**Directions:**
Only lines with the string "target" should be returned from the data below.

**Provided records:**
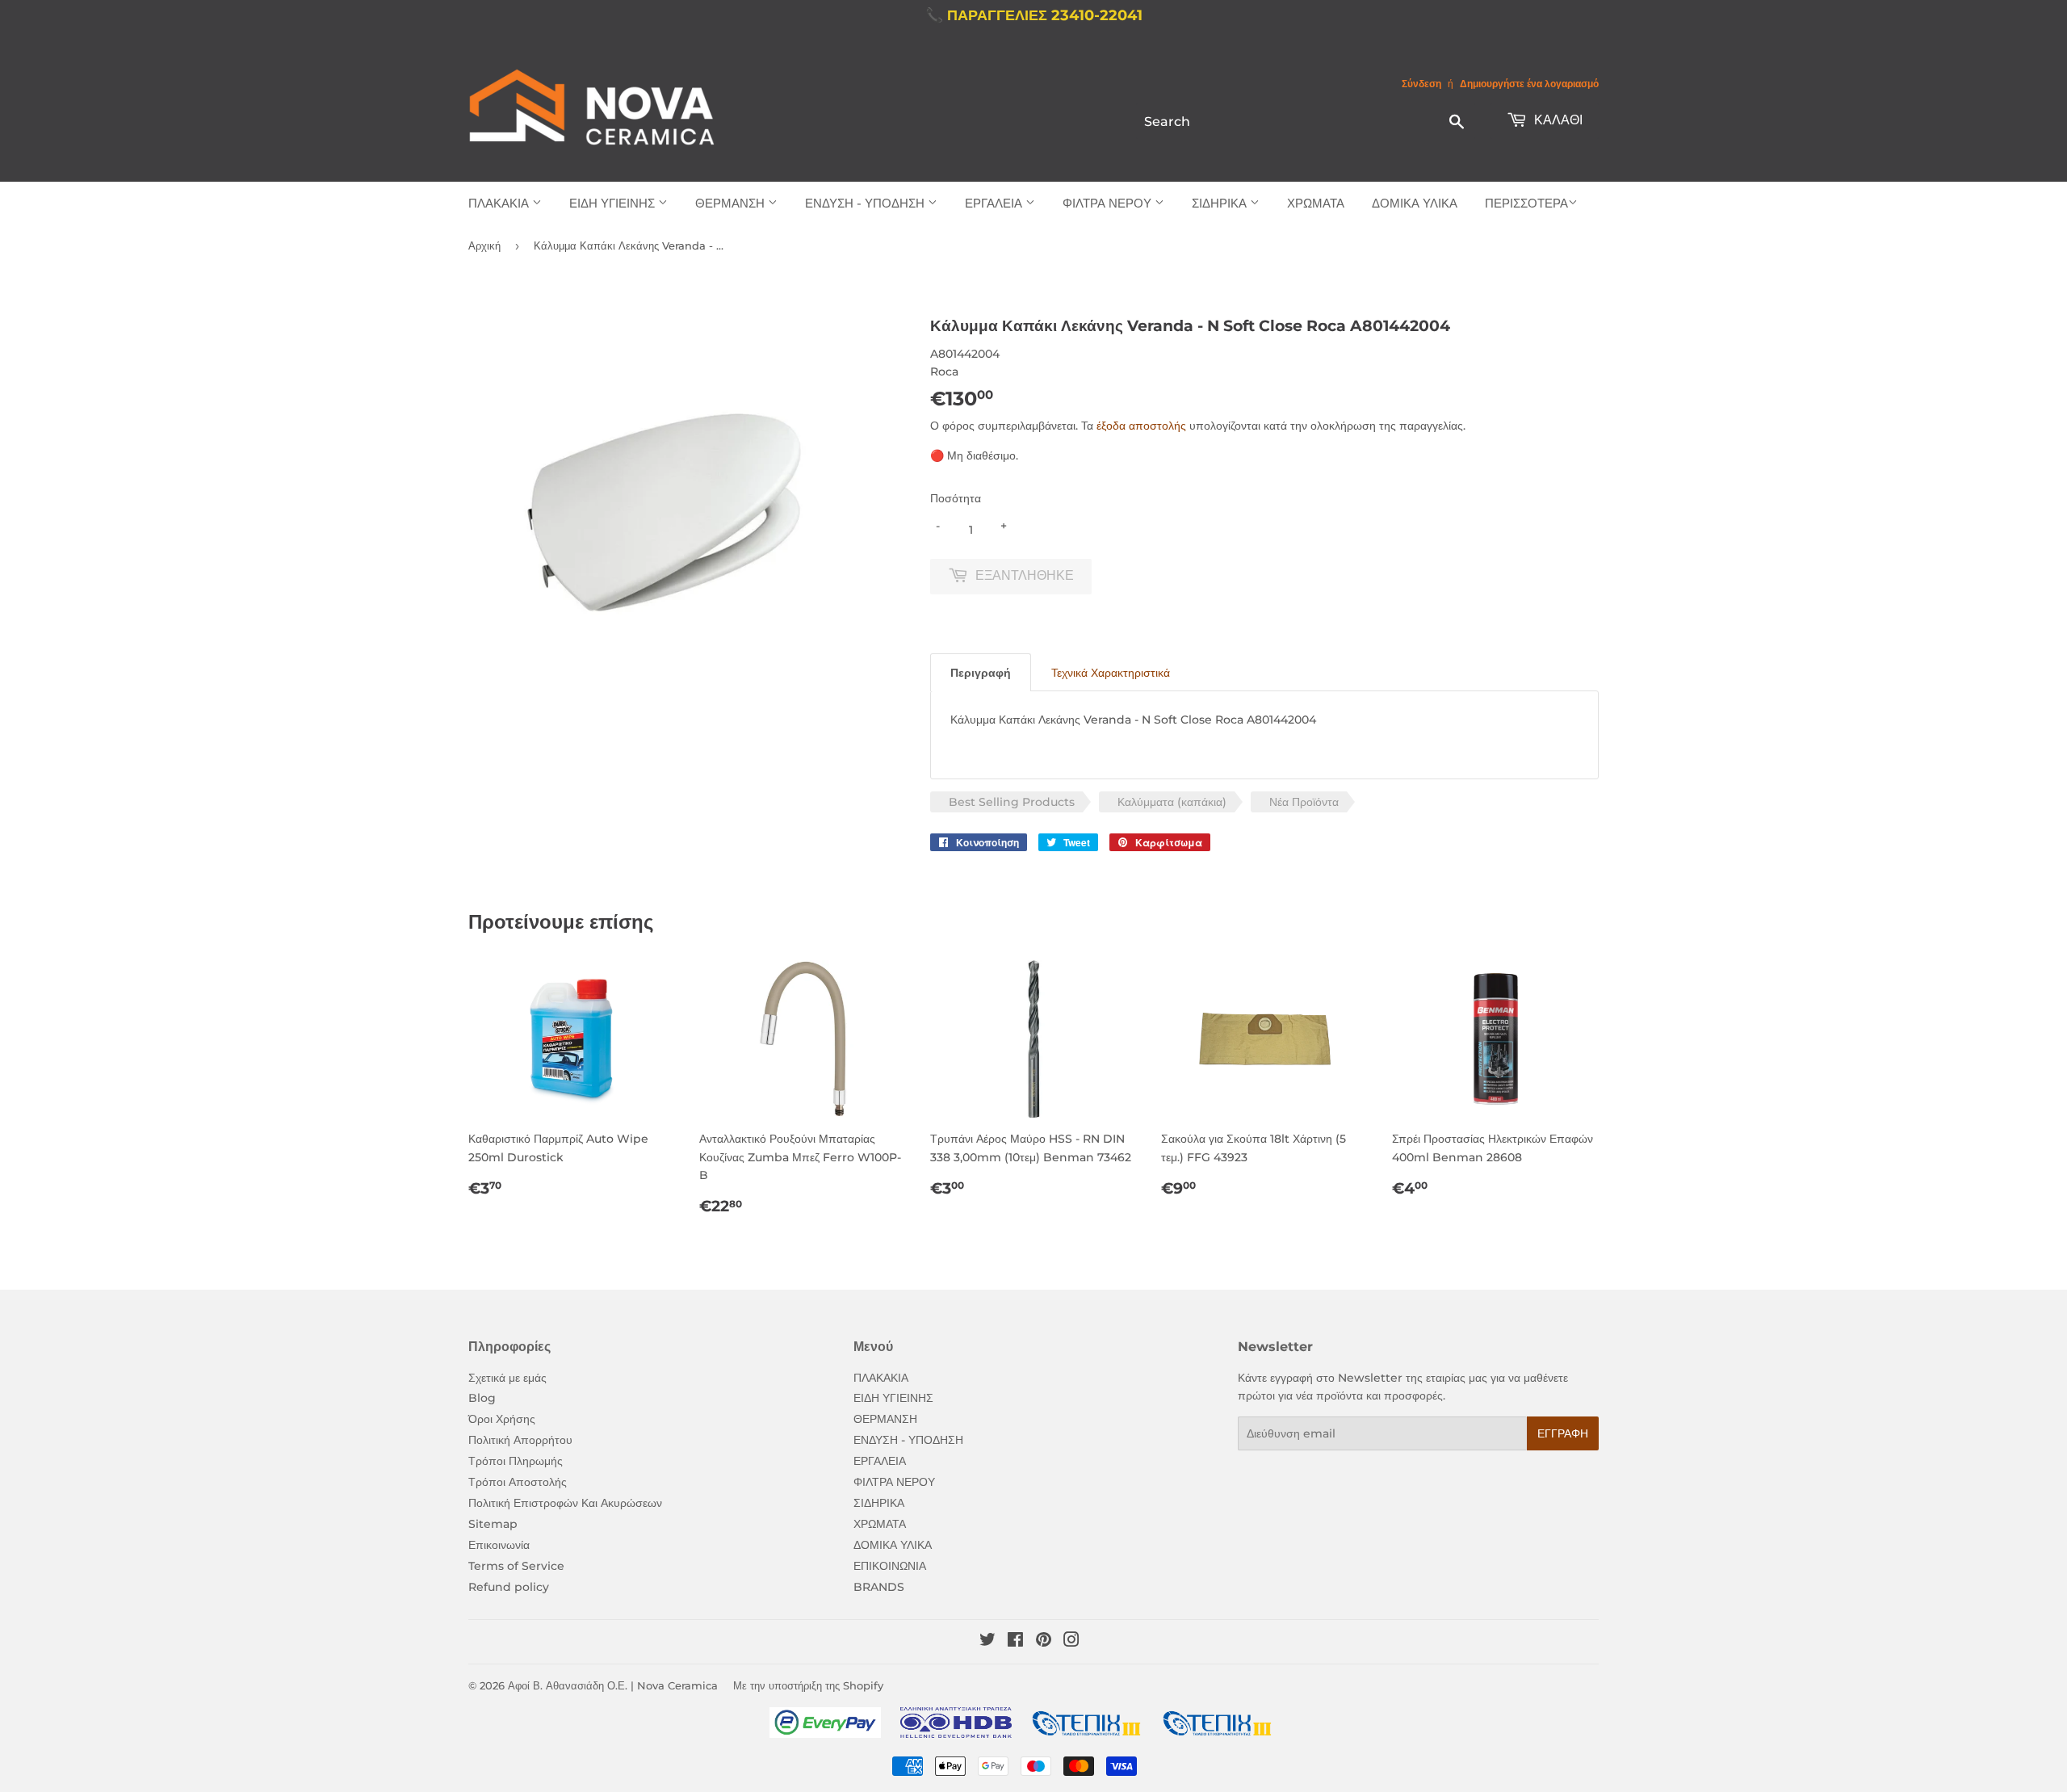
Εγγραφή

--

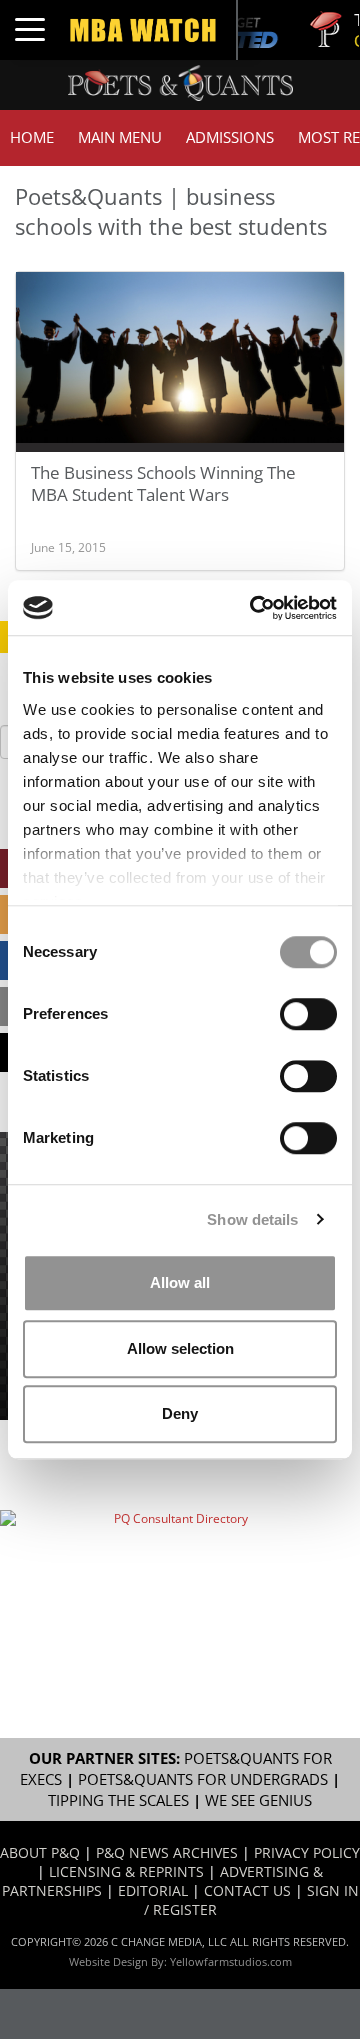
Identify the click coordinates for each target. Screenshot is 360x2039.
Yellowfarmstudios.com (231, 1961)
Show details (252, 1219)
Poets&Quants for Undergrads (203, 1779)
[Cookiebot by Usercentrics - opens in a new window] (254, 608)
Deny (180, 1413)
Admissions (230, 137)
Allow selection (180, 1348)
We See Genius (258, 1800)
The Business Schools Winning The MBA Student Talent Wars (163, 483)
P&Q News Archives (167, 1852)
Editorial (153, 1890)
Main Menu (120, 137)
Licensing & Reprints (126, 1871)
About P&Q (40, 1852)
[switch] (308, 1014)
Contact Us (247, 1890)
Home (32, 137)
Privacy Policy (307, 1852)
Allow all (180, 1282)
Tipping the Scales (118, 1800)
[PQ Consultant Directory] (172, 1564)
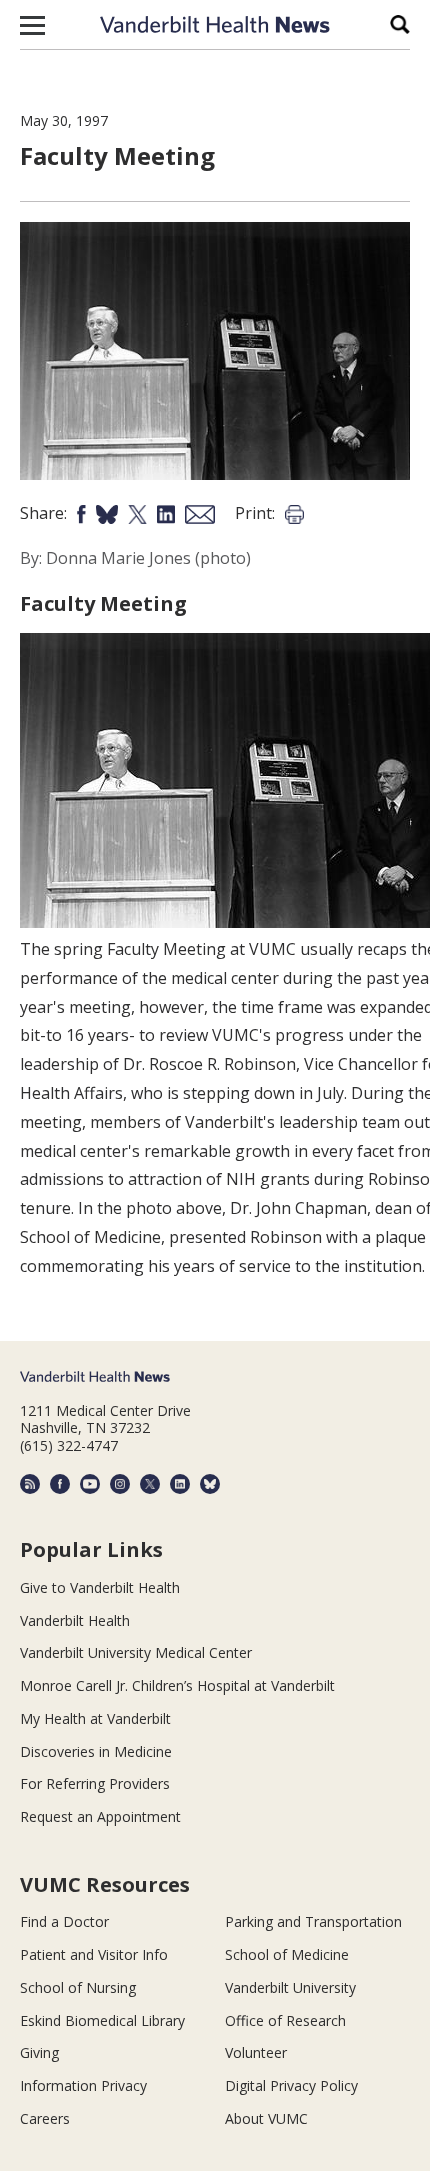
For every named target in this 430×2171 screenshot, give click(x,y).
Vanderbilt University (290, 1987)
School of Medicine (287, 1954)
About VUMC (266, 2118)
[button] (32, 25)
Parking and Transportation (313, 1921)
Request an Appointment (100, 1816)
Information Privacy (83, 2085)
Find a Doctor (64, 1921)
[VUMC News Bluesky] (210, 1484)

**Response below:**
Identify the click coordinates for each target. Screenshot is 360x2039.
For every named target in this 430×2171 screenshot, give click(x,y).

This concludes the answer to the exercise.